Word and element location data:
——
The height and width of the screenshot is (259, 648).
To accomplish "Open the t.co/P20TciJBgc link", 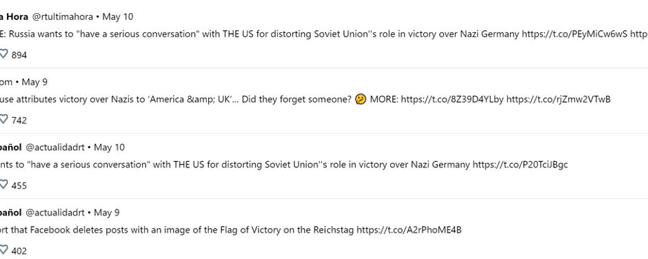I will click(520, 165).
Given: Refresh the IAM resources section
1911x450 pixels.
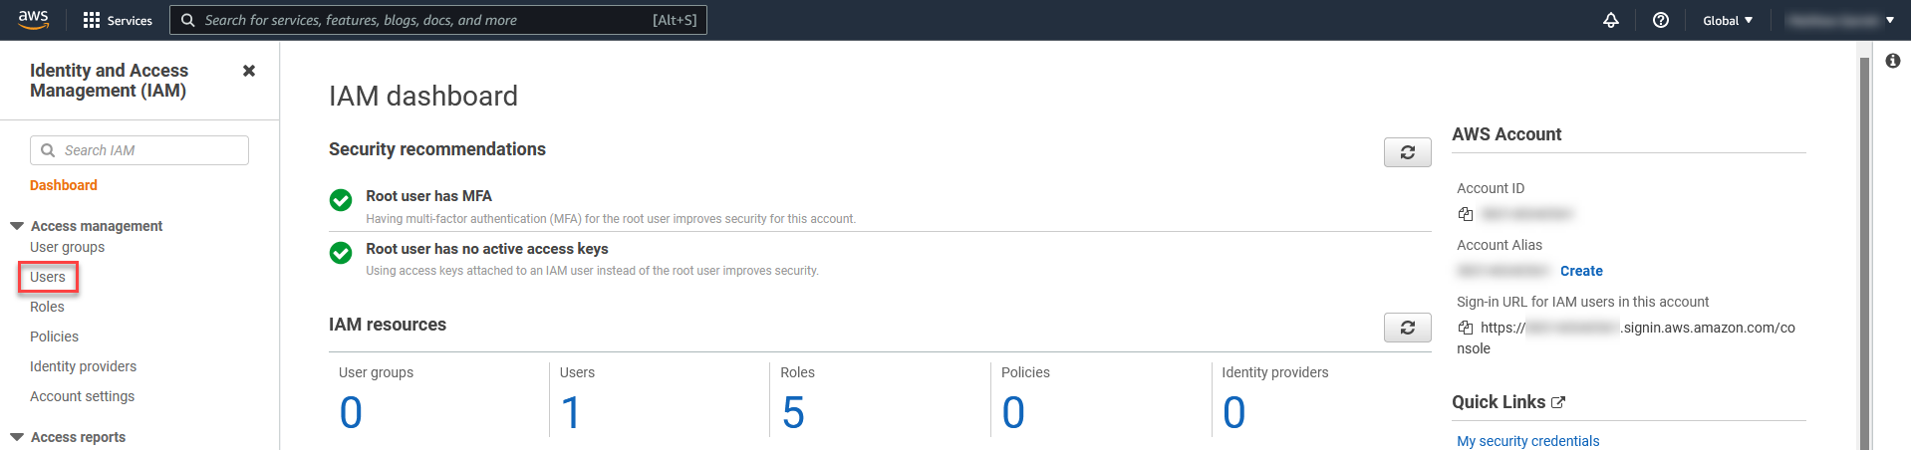Looking at the screenshot, I should coord(1408,328).

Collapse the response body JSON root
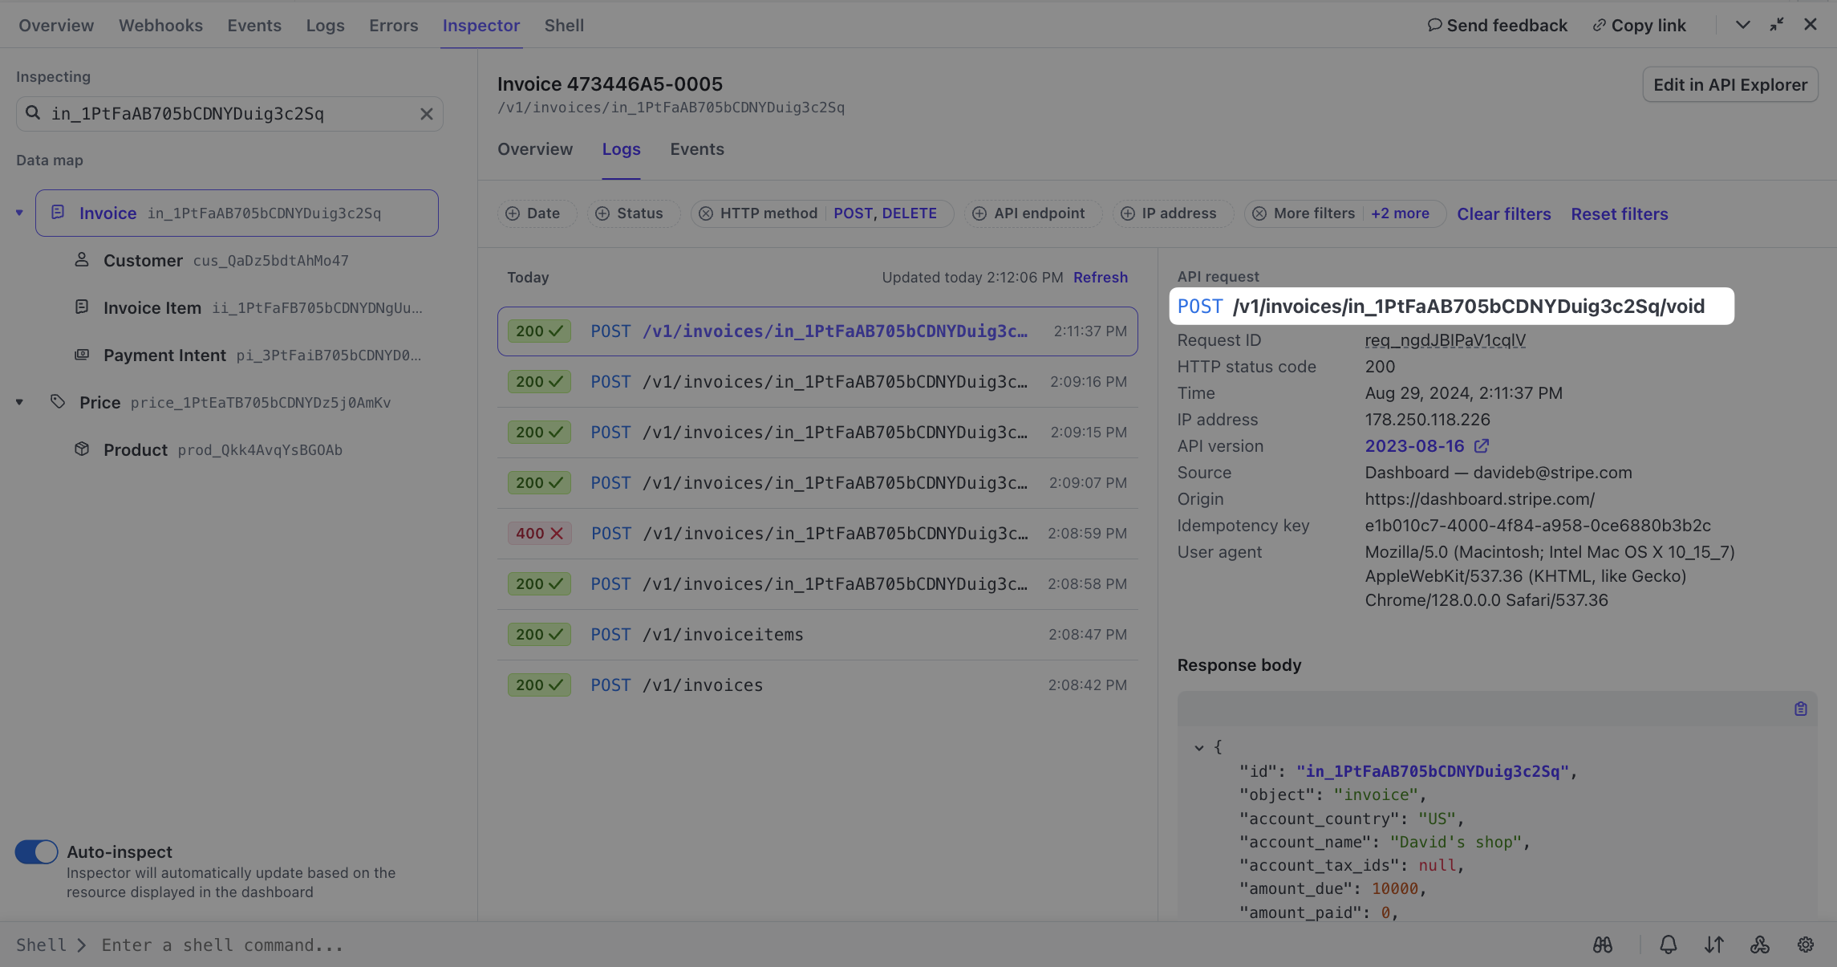pyautogui.click(x=1199, y=747)
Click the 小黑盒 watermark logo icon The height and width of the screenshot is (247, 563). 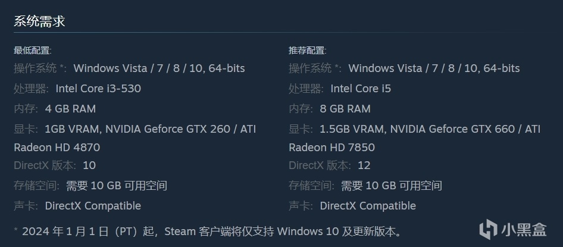tap(489, 229)
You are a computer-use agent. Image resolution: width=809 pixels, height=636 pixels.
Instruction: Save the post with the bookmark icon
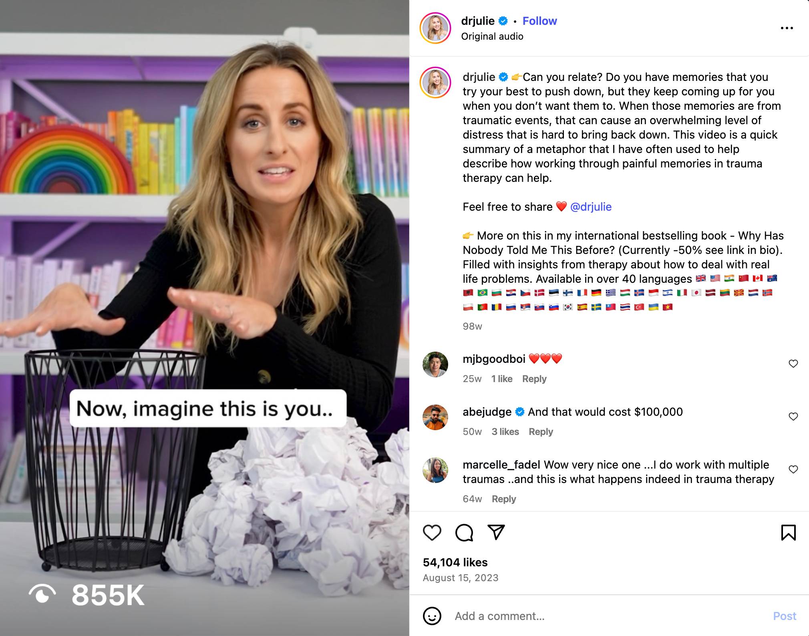[x=788, y=533]
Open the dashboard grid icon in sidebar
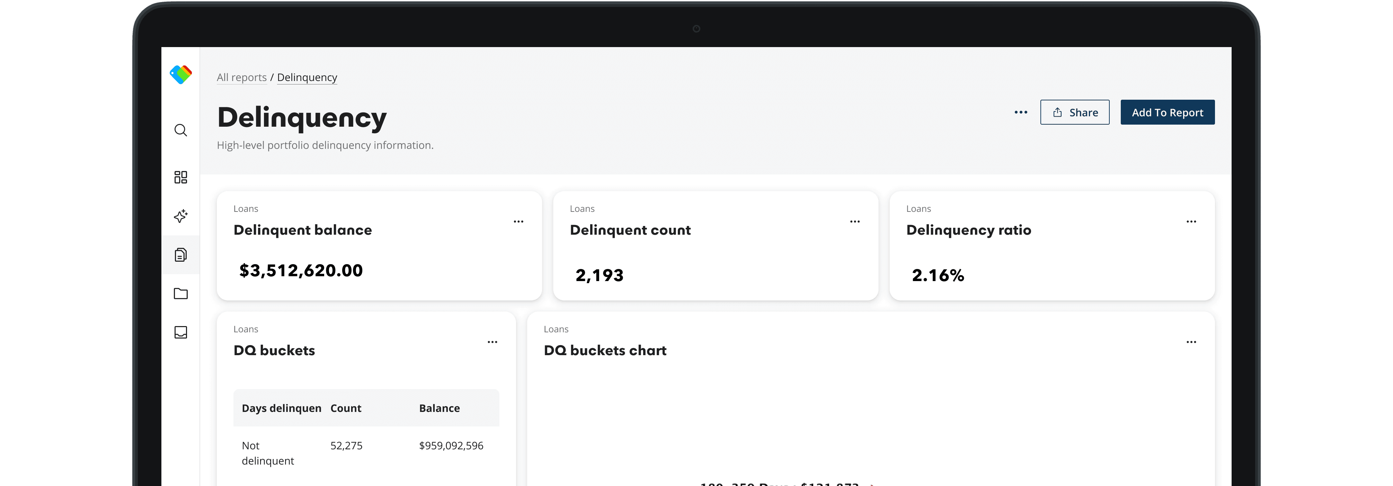 [x=181, y=177]
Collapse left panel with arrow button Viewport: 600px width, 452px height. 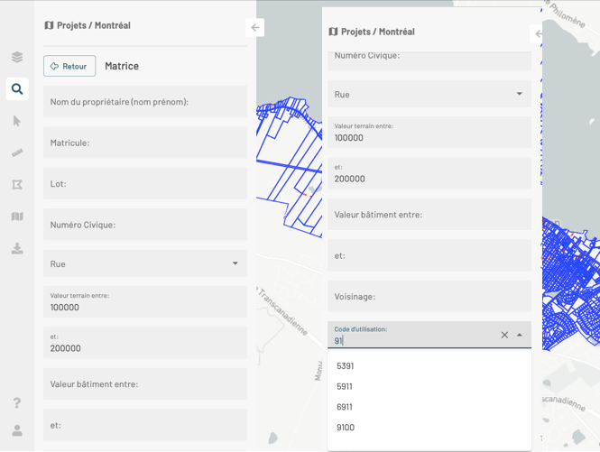click(x=255, y=28)
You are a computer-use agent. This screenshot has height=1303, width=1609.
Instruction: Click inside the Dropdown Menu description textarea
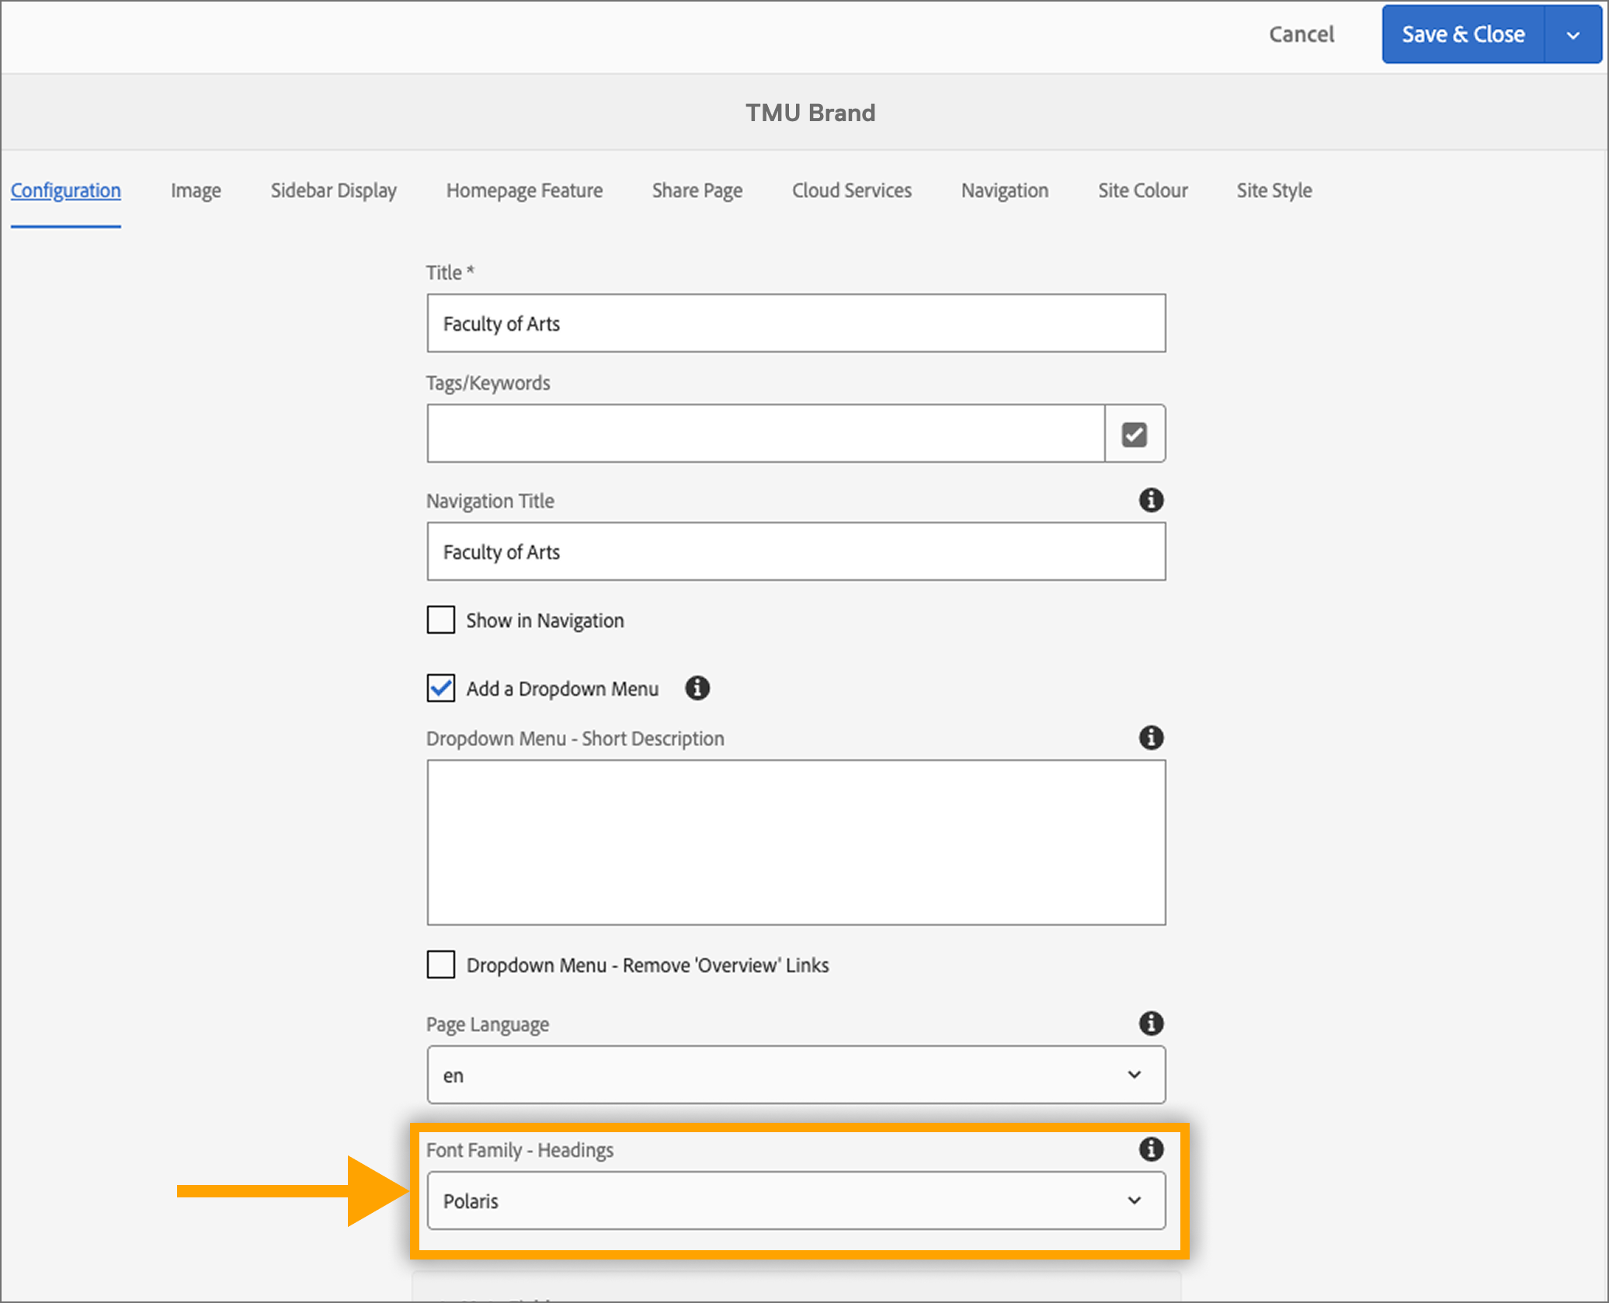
——
### YOUR TASK
Count the lines in the records that contain the string "computer". Reply with the number only.

### TASK SOLUTION
2